The KSGS has demonstrated that the model can work successfully in Malaysia. Effective replication and scaling up of the Scheme would be a significant national achievement, putting Malaysia at the fore front of global efforts to support the socio-economic development of palm oil smallholders. More importantly, WAGS provides farmers with the knowledge, skills, and confidence they need to enhance the productivity of their lands, improve their livelihoods, and ultimately shape their own destinies.

WAGS Highlights

  • 2012: Wild Asia signs a MOU with Solidaridad, an international NGO, to help develop projects in Asia to assist small farmers.
  • 2012: Wild Asia signs a MOU with the Malaysian Palm Oil Board to collaborate to support small farmers in Malaysia.
  • 2012: Wild Asia initiates direct support from MPOB’s Telupid Sustainable Palm Oil Cluster (SPOC) in Sabah. Preliminary field surveys are underway. 85 family farmers and 4,548 tonnes of FFB are projected for the pilot group.
  • 2012: KSGS formally RSPO certified. The group includes 21 family farmers now producing around 1,735 tonnes of FFB per annum. The scheme is supported by one full-time staff member. The scheme is being extended to include 4 long-houses with an additional 29 family farmers.
  • 2011: Wild Asia is commissioned by Cargill Malaysia to map and risk assess its palm oil supply base in Peninsular Malaysia, with an emphasis on smallholders.
  • 2010: WAGS pilot model, Keresa Smallholder Group Scheme (KSGS) initiated with support of Keresa Plantations and Mills and Solidaridad.

WAGS in Action

You can read about some of our work and progress here or download our latest white-paper on small farmers (see below).

Partner WAGS

Addressing the smallholder challenge will require participation from the entire sector, including governments, donors, civil society, corporations and communities. The WAGS model adopts a multi-stakeholder approach to help generate the incentives and support needed by small producers in the palm oil supply chain.
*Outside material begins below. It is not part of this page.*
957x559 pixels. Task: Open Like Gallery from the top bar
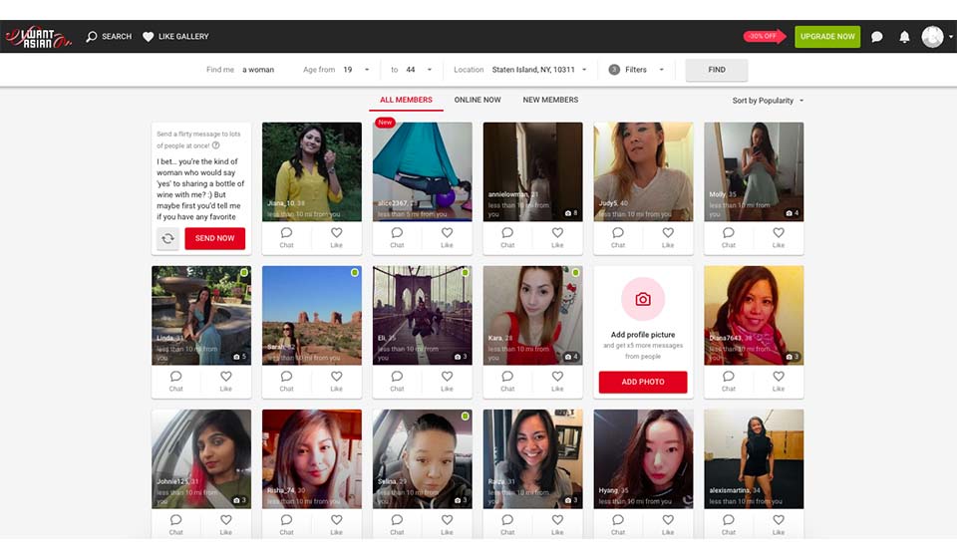[175, 37]
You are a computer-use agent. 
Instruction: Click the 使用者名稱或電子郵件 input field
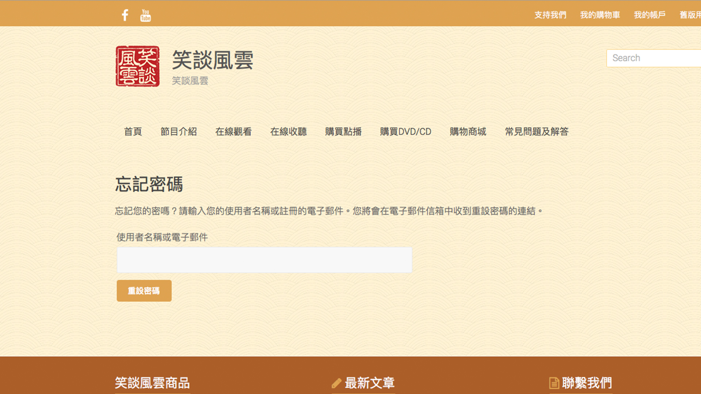click(x=264, y=260)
Partnerships between different stakeholders are vital in creating support networks, sharing knowledge and building capacity, and providing direct assistance to producer groups on the ground.
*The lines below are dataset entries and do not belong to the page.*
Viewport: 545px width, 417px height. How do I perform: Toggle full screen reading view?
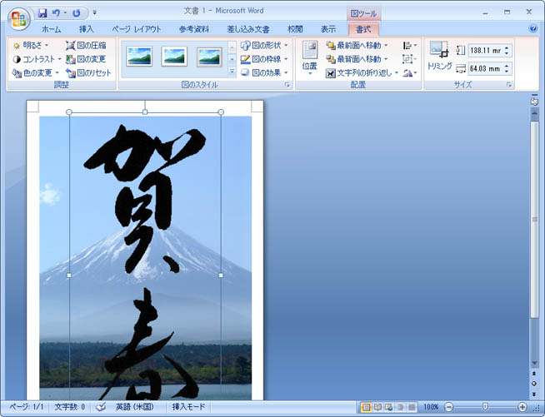point(377,407)
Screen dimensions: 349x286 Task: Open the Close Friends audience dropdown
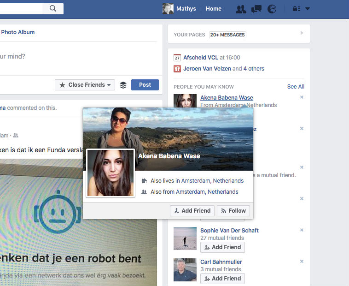(x=85, y=85)
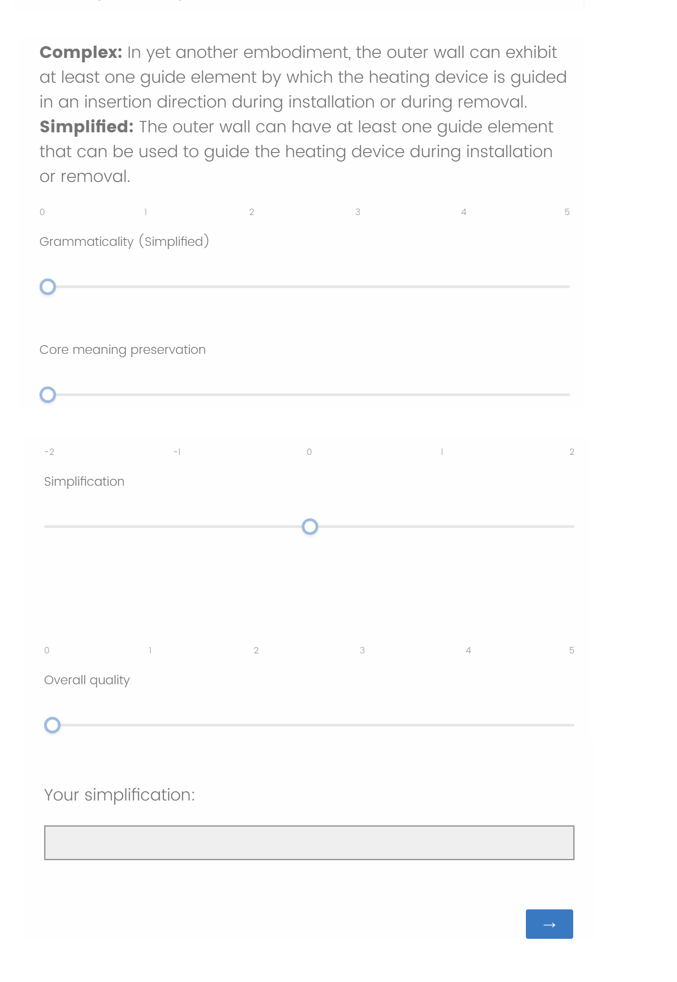Screen dimensions: 677x982
Task: Click tick label 0 above Overall quality
Action: coord(47,650)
Current WAGS partners include organisations such as Keresa Plantations & Mill, Solidaridad and others that are working with WAGS to improve the lives of small producers and the sustainability of palm oil production. We thank you for your commitment and continued support.

We are also looking for additional partners to support this innovative work. If your company or organization is interested in working with WAGS to support small palm oil farmers, please contact our team for more information.


  1. says

    We are interested in your initiative “Supporting Small Farmers in the Palm Oil Supply Chain.”

    Our company Indochine Natural Sdn Bhd ( located in Penang uses palm oil in the production of our handmade natural soap, and as the first and only World Fair Trade Organisation (WFTO) certified company in Malaysia would love to be able to utilise this palm oil from small holders in the production of our products. But how? Are small lots of palm oil available (200 -300 Kg) at a sustainable and competitive price?

    • reza says

      Hi Mike. It will be interesting to see how small volumes could be purchased. Perhaps you could email me some details of what you use, volumes per month and what sort of prices you currently pay for. I can see if we can find a match. At some stage once the groups are more mature we could look into supplying direct from farm via manual mills (a dream thus far!).

  2. says


    Thanks for your reply. In response to your queries:

    (1) Volumes/month vary, but is in the vicinity of 300 Kg.

    (2) The Palm Oil prices varies, depending on the market, and the top end we pay is around RM 3.80/Kg. We are told that it comes from RSPO plantations, but for some reason the certification is not available.

    We also use crude Coconut Oil as well.

    It would be fantastic to match our WFTO status with these small sustainable farms. But if the source is too far from our production facility, the freight costs may kill it.

    Look forward to hearing from you.